Much of the movie rests on the shoulders of the child actors playing Caleb, Lucinda and Abby (Lucinda’s granddaughter, played by the same juvenile actress who plays Lucinda), and for the most part the kids are alright, particularly Robinson as the tormented Lucinda. However, the screenwriters turn Caleb into one of those preternaturally mature children who don’t really exist in real life. It’s a Hollywood mistake and it takes you out of the movie early and often.

The movie is not without some merit – Proyas is an outstanding director with a great hand for science fiction. Unfortunately this movie is a bit of a mess, a concept that looked great on paper but became unwieldy in practice. It’s a great looking mess, and Nicolas Cage is in it so it’s at least a palatable mess, but a mess nonetheless.

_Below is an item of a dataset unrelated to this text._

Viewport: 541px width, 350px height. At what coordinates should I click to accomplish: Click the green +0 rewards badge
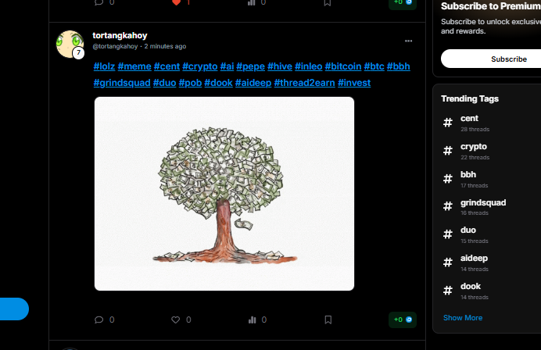[x=403, y=320]

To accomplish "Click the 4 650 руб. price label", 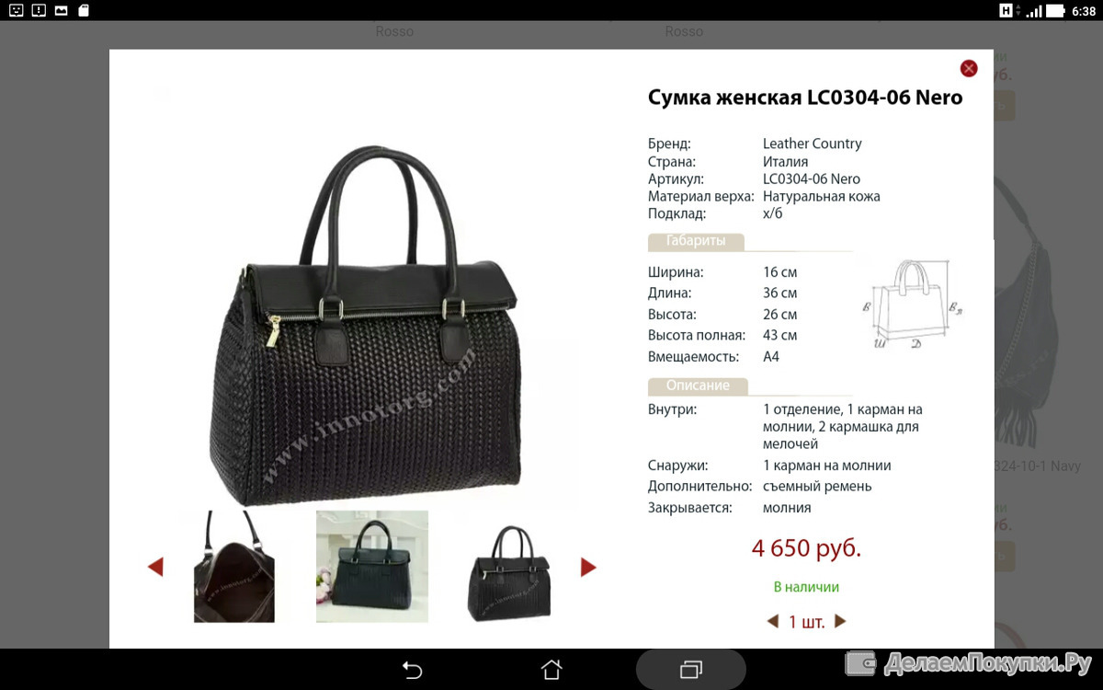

WHY RENT THIS: The disaster sequences are riveting, and often terrifying. Nicolas Cage is one of those actors whose presence in a movie will motivate me to see the movie regardless of plot or anything else. The whole concept is rather intriguing.

WHY RENT SOMETHING ELSE: The script is poorly written in places, relying too much on contrivance and coincidence. Once you get past Cage, the acting becomes a bit rocky. The ending strains credulity and there are too many unnecessary plot threads.

FAMILY VALUES: The disaster sequences may be too intense for those who are sensitive about mayhem. Children are placed in jeopardy, which is offensive to some. Otherwise, this is pretty much fine for all members of the family except for the very young and impressionable.

TRIVIAL PURSUITS: The equation on the blackboards during the classroom sequence are actually clever mathematic predictors of the events that take place at the end of the movie.

NOTABLE DVD  EXTRAS: An interesting feature on the apocalypse, exploring the origins of the concept and scientific thought on how it might actually occur.